Work instructions :: Copy the records below verbatim, from the line containing "Viewport: 1232px width, 952px height." up to and including the line containing "click(x=72, y=434)".

Rows ::
********

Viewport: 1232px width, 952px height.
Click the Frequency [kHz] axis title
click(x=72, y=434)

********

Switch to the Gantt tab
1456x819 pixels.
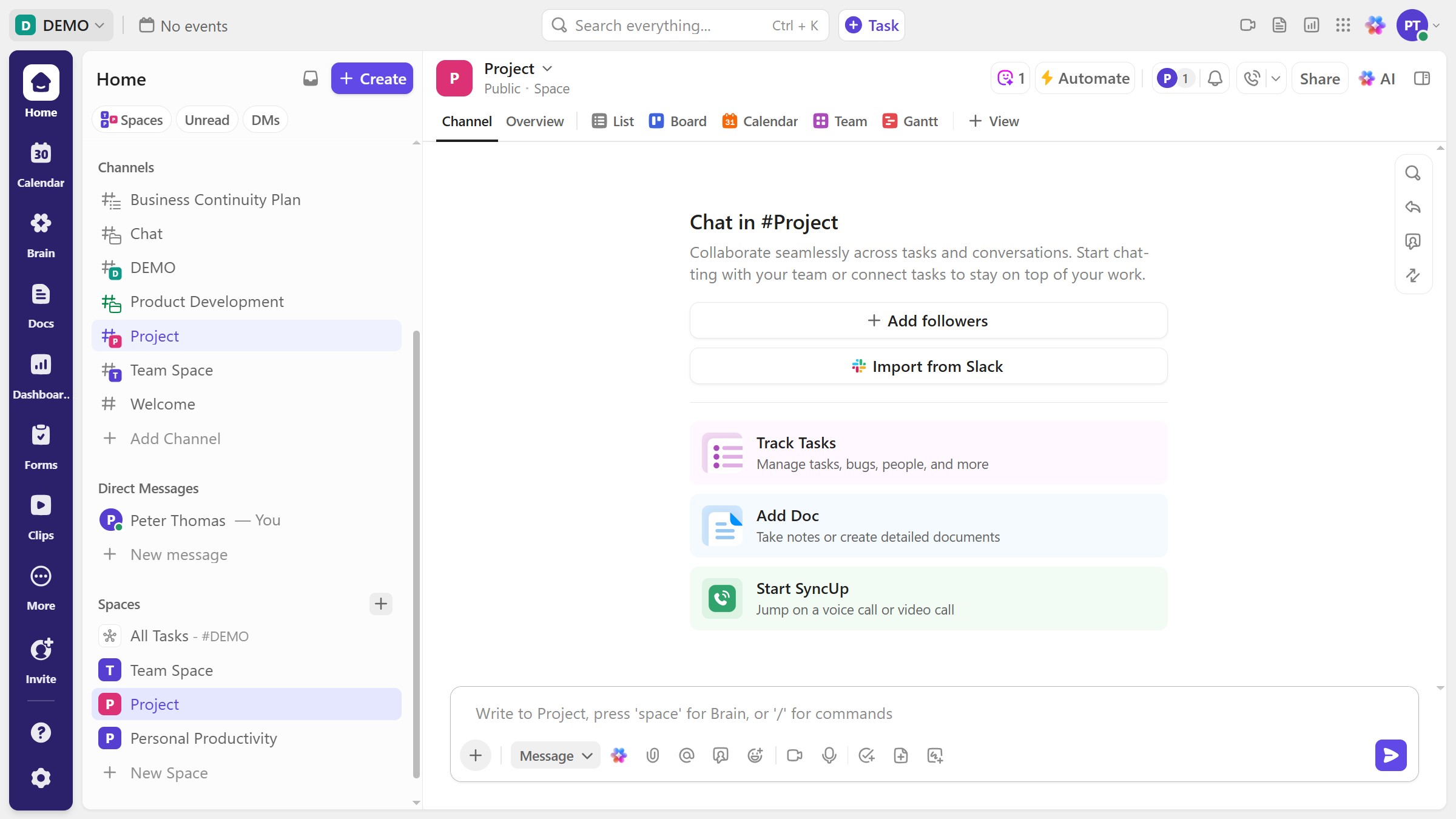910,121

********

Exercise answer ::
Viewport: 1232px width, 952px height.
Click the Frequency [kHz] axis title
click(x=72, y=434)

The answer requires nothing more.